For this exercise, transcribe all of the entries exactly.

== RECORD SET

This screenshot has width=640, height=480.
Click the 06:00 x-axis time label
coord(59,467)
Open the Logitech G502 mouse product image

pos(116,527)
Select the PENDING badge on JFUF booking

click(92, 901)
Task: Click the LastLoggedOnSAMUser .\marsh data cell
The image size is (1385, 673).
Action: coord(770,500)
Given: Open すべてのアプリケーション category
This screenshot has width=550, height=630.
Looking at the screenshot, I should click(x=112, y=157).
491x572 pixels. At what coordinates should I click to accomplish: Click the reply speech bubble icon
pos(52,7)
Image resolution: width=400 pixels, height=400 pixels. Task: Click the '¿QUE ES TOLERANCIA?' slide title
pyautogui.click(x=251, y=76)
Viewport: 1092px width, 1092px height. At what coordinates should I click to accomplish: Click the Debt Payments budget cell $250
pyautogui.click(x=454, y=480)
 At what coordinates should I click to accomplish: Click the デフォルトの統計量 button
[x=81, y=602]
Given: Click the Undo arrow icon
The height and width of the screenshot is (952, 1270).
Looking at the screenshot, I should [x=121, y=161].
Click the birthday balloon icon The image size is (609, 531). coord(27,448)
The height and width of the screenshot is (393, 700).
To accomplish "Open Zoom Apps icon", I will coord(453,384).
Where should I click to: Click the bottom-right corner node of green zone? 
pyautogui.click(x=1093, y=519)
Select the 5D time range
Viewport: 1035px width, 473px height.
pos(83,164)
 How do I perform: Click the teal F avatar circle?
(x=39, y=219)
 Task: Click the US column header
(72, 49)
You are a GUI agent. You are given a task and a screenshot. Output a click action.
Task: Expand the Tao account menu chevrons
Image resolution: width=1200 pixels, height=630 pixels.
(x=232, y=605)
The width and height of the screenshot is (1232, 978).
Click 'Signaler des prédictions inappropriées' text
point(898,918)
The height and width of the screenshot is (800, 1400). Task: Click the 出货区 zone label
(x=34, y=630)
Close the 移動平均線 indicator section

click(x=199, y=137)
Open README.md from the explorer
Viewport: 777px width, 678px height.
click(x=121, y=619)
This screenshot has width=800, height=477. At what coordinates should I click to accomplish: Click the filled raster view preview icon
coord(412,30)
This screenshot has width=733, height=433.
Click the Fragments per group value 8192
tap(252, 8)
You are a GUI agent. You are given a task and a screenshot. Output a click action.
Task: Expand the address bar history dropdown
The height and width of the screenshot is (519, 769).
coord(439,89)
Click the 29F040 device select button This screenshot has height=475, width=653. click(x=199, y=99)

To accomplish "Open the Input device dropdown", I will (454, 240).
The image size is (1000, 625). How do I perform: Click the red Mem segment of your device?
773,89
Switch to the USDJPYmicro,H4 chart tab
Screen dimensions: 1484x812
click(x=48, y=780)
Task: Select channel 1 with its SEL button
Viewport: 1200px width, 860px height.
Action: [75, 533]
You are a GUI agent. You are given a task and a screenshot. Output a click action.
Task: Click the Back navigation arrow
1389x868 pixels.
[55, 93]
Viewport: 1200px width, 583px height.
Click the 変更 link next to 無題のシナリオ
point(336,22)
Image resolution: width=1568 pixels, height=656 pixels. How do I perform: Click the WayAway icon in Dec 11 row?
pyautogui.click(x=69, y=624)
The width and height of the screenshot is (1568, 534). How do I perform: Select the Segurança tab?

====

* _TASK RESULT_
This screenshot has width=640, height=480.
Click the 06:00 x-axis time label
coord(59,467)
Open the Logitech G502 mouse product image

pos(116,527)
Select the PENDING badge on JFUF booking

click(92, 901)
Task: Click the LastLoggedOnSAMUser .\marsh data cell
The image size is (1385, 673).
Action: coord(770,500)
Given: Open すべてのアプリケーション category
This screenshot has width=550, height=630.
Looking at the screenshot, I should click(x=112, y=157).
491x572 pixels. At what coordinates should I click to accomplish: Click the reply speech bubble icon
pos(52,7)
Image resolution: width=400 pixels, height=400 pixels. Task: Click the '¿QUE ES TOLERANCIA?' slide title
pyautogui.click(x=251, y=76)
Viewport: 1092px width, 1092px height. At what coordinates should I click to accomplish: Click the Debt Payments budget cell $250
pyautogui.click(x=454, y=480)
 At what coordinates should I click to accomplish: Click the デフォルトの統計量 button
[x=81, y=602]
Given: Click the Undo arrow icon
The height and width of the screenshot is (952, 1270).
Looking at the screenshot, I should [x=121, y=161].
Click the birthday balloon icon The image size is (609, 531). coord(27,448)
The height and width of the screenshot is (393, 700).
To accomplish "Open Zoom Apps icon", I will coord(453,384).
Where should I click to: Click the bottom-right corner node of green zone? 
pyautogui.click(x=1093, y=519)
Select the 5D time range
Viewport: 1035px width, 473px height.
pos(83,164)
 How do I perform: Click the teal F avatar circle?
(x=39, y=219)
 Task: Click the US column header
(72, 49)
You are a GUI agent. You are given a task and a screenshot. Output a click action.
Task: Expand the Tao account menu chevrons
Image resolution: width=1200 pixels, height=630 pixels.
(x=232, y=605)
The width and height of the screenshot is (1232, 978).
Click 'Signaler des prédictions inappropriées' text
point(898,918)
The height and width of the screenshot is (800, 1400). Task: Click the 出货区 zone label
(x=34, y=630)
Close the 移動平均線 indicator section

click(x=199, y=137)
Open README.md from the explorer
Viewport: 777px width, 678px height.
click(x=121, y=619)
This screenshot has width=800, height=477. At what coordinates should I click to accomplish: Click the filled raster view preview icon
coord(412,30)
This screenshot has width=733, height=433.
Click the Fragments per group value 8192
tap(252, 8)
You are a GUI agent. You are given a task and a screenshot. Output a click action.
Task: Expand the address bar history dropdown
The height and width of the screenshot is (519, 769).
coord(439,89)
Click the 29F040 device select button This screenshot has height=475, width=653. click(x=199, y=99)

To accomplish "Open the Input device dropdown", I will (454, 240).
The image size is (1000, 625). How do I perform: Click the red Mem segment of your device?
773,89
Switch to the USDJPYmicro,H4 chart tab
Screen dimensions: 1484x812
click(x=48, y=780)
Task: Select channel 1 with its SEL button
Viewport: 1200px width, 860px height.
Action: [75, 533]
You are a GUI agent. You are given a task and a screenshot. Output a click action.
Task: Click the Back navigation arrow
1389x868 pixels.
[55, 93]
Viewport: 1200px width, 583px height.
Click the 変更 link next to 無題のシナリオ
point(336,22)
Image resolution: width=1568 pixels, height=656 pixels. How do I perform: Click the WayAway icon in Dec 11 row?
pyautogui.click(x=69, y=624)
The width and height of the screenshot is (1568, 534). How do I perform: Select the Segurança tab?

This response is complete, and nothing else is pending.